**Set problem:** Put each line of the listing below into a numbered list, skipping any blank lines. Leave the pictures out of your answer.

[Pointing records for text and elements]
## Start
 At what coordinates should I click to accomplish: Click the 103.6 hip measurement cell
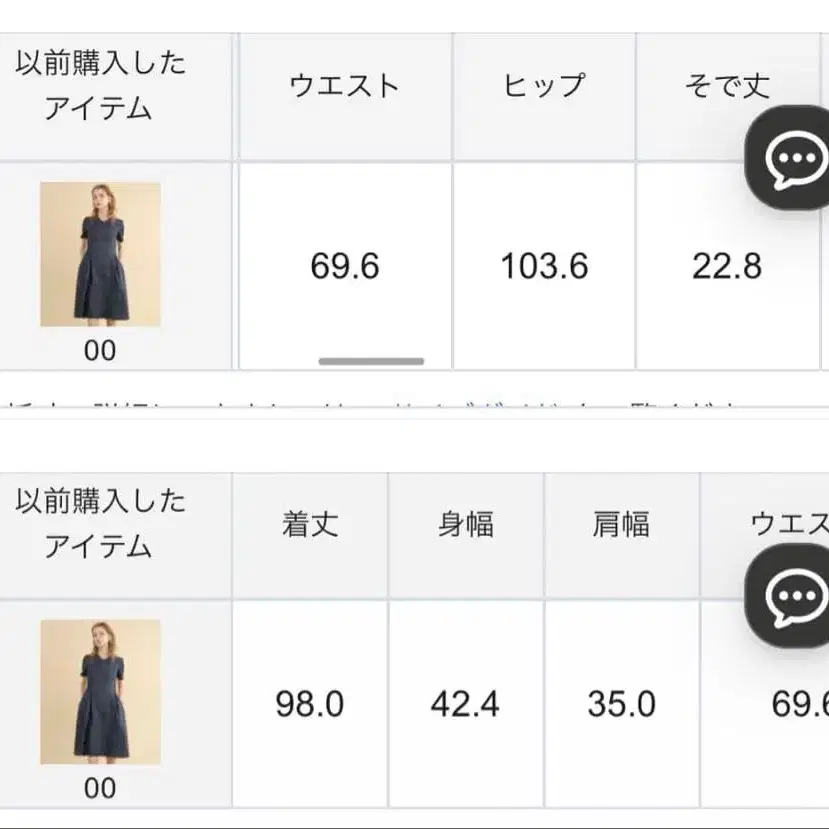(544, 266)
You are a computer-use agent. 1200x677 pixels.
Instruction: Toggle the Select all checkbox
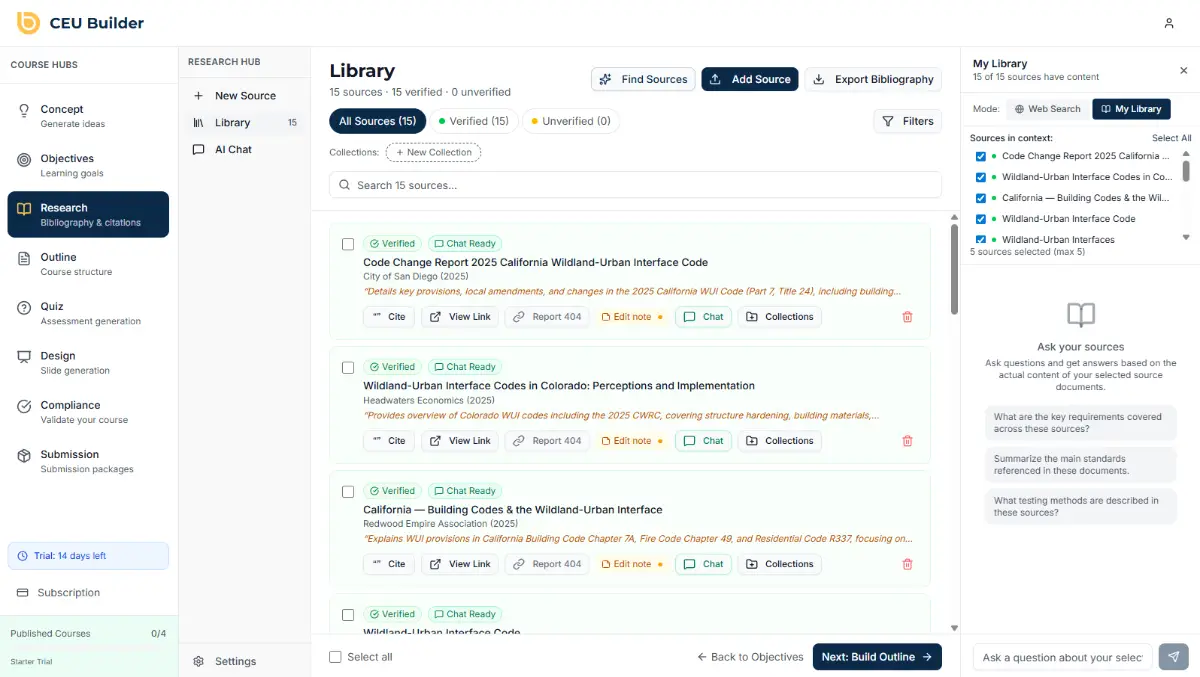click(336, 657)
## End
**Problem solution:**
1.  At what coordinates should I click to accomplish: Click the 103.6 hip measurement cell
2. (544, 266)
3. You are a computer-use agent. 1200x677 pixels.
4. Instruction: Toggle the Select all checkbox
5. click(336, 657)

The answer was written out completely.